Objective: Renin-angiotensin system (RAS) activation leads to increased production of NAD(P)H oxidase-derived reactive oxygen species (ROS), and both have been implicated in the initiation and progression of arterial hypertension, atherosclerosis, and cardiac hypertrophy. The cytosolic subunit p47phox is critically involved in agonist-induced NAD(P)H oxidase activation. Here, we investigated the role of p47phox in blood pressure control, endothelium-dependent relaxation, cardiac hypertrophy, RAS activation, and renal oxidative stress under resting conditions.

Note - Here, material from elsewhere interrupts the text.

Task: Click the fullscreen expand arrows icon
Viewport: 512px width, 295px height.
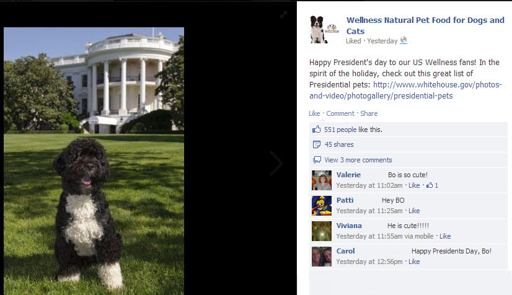Action: [x=283, y=14]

Methods and results: Mice deficient in p47phox (on C57BL/6 background) developed significantly higher systolic blood pressure levels compared to C57BL/6 wild-type animals (136.0+/-3.0 mmHg vs. 112.2+/-2.6, P<0.01, n=16) as measured by the tail cuff method from week 6 up to week 12 post partum. The increase in blood pressure in p47phox-/- mice was associated with an impaired endothelium-dependent relaxation (P<0.005 vs. wild-type, n=11). At the age of 12 weeks p47phox-/- mice showed increased plasma renin activity as analyzed by radioimmunoassay (14.5+/-1.8 ng/mL/h vs. 9.6+/-1.7 ng/mL/h, P<0.05, n=10) and enhanced angiotensin converting enzyme (ACE) activity in the kidney and aorta as measured by Hip-His-Leu cleavage (7.6+/-0.8 vs. 4.8+/-0.9 nmol/L His-Leu/mg protein, P<0.05, n=5) compared to wild-type mice. No differences in oxygen radical formation was determined in kidney samples by lucigenin- and luminol-enhanced chemiluminescence or by electron spin resonance spectroscopy. Consistently, treatment with the radical scavenger tempol did not lower blood pressure in p47phox-/- mice, whereas ACE and angiotensin II type I receptor inhibition normalized blood pressure.
Conclusion: Deficiency of the NAD(P)H oxidase subunit p47phox leads to RAS activation, which subsequently contributes to blood pressure increase in a ROS-independent manner.